■ EXERCISE GOAL
Word for word, copy out the records given below.

■ PROVIDED RECORDS
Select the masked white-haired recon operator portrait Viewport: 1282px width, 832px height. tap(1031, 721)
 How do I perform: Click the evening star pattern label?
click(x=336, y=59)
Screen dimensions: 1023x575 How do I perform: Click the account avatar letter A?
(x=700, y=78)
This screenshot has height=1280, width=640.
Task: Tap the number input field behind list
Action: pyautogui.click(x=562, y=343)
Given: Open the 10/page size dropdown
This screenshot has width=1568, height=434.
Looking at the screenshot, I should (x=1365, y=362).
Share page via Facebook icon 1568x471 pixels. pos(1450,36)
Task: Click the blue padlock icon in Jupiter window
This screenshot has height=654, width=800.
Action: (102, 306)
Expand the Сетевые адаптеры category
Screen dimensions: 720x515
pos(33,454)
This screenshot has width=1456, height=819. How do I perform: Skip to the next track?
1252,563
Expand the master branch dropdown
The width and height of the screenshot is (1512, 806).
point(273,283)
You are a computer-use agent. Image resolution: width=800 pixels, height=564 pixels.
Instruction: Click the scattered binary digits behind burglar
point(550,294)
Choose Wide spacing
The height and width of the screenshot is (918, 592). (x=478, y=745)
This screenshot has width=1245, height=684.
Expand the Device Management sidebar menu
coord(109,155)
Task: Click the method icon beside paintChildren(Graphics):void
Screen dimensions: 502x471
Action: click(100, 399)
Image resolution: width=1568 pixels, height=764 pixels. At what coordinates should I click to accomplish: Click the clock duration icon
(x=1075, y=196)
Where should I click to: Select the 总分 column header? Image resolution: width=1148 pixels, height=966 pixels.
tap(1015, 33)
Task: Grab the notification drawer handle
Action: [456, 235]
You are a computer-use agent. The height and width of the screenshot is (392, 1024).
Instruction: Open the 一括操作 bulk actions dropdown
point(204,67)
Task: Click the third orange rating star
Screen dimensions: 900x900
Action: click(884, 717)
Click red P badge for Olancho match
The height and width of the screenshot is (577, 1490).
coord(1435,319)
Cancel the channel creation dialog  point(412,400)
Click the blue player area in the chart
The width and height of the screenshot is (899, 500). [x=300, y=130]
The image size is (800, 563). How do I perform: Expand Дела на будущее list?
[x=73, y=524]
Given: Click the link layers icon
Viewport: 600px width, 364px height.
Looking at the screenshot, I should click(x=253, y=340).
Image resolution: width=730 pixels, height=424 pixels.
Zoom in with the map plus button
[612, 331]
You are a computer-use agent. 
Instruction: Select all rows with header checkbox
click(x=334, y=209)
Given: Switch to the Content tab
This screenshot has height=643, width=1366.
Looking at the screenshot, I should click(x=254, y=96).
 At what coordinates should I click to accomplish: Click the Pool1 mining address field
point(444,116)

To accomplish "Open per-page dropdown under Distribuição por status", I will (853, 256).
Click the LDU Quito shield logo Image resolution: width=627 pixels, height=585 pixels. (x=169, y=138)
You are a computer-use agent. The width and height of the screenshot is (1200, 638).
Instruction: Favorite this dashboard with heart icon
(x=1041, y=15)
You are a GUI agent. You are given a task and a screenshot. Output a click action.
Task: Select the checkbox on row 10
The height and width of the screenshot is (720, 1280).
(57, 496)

■ ANSWER BOX
Select the masked white-haired recon operator portrait Viewport: 1282px width, 832px height. tap(1031, 721)
 How do I perform: Click the evening star pattern label?
click(x=336, y=59)
Screen dimensions: 1023x575 How do I perform: Click the account avatar letter A?
(x=700, y=78)
This screenshot has height=1280, width=640.
Task: Tap the number input field behind list
Action: pyautogui.click(x=562, y=343)
Given: Open the 10/page size dropdown
This screenshot has width=1568, height=434.
Looking at the screenshot, I should (x=1365, y=362).
Share page via Facebook icon 1568x471 pixels. pos(1450,36)
Task: Click the blue padlock icon in Jupiter window
This screenshot has height=654, width=800.
Action: (102, 306)
Expand the Сетевые адаптеры category
Screen dimensions: 720x515
pos(33,454)
This screenshot has width=1456, height=819. How do I perform: Skip to the next track?
1252,563
Expand the master branch dropdown
The width and height of the screenshot is (1512, 806).
point(273,283)
You are a computer-use agent. Image resolution: width=800 pixels, height=564 pixels.
Instruction: Click the scattered binary digits behind burglar
point(550,294)
Choose Wide spacing
The height and width of the screenshot is (918, 592). (x=478, y=745)
This screenshot has width=1245, height=684.
Expand the Device Management sidebar menu
coord(109,155)
Task: Click the method icon beside paintChildren(Graphics):void
Screen dimensions: 502x471
Action: click(100, 399)
Image resolution: width=1568 pixels, height=764 pixels. At what coordinates should I click to accomplish: Click the clock duration icon
(x=1075, y=196)
Where should I click to: Select the 总分 column header? Image resolution: width=1148 pixels, height=966 pixels.
tap(1015, 33)
Task: Grab the notification drawer handle
Action: [456, 235]
You are a computer-use agent. The height and width of the screenshot is (392, 1024).
Instruction: Open the 一括操作 bulk actions dropdown
point(204,67)
Task: Click the third orange rating star
Screen dimensions: 900x900
Action: click(884, 717)
Click red P badge for Olancho match
The height and width of the screenshot is (577, 1490).
coord(1435,319)
Cancel the channel creation dialog  point(412,400)
Click the blue player area in the chart
The width and height of the screenshot is (899, 500). [x=300, y=130]
The image size is (800, 563). How do I perform: Expand Дела на будущее list?
[x=73, y=524]
Given: Click the link layers icon
Viewport: 600px width, 364px height.
Looking at the screenshot, I should click(x=253, y=340).
Image resolution: width=730 pixels, height=424 pixels.
Zoom in with the map plus button
[612, 331]
You are a computer-use agent. 
Instruction: Select all rows with header checkbox
click(x=334, y=209)
Given: Switch to the Content tab
This screenshot has height=643, width=1366.
Looking at the screenshot, I should click(x=254, y=96).
 At what coordinates should I click to accomplish: Click the Pool1 mining address field
point(444,116)

To accomplish "Open per-page dropdown under Distribuição por status", I will (853, 256).
Click the LDU Quito shield logo Image resolution: width=627 pixels, height=585 pixels. (x=169, y=138)
You are a computer-use agent. The width and height of the screenshot is (1200, 638).
Instruction: Favorite this dashboard with heart icon
(x=1041, y=15)
You are a GUI agent. You are given a task and a screenshot. Output a click action.
Task: Select the checkbox on row 10
The height and width of the screenshot is (720, 1280).
(57, 496)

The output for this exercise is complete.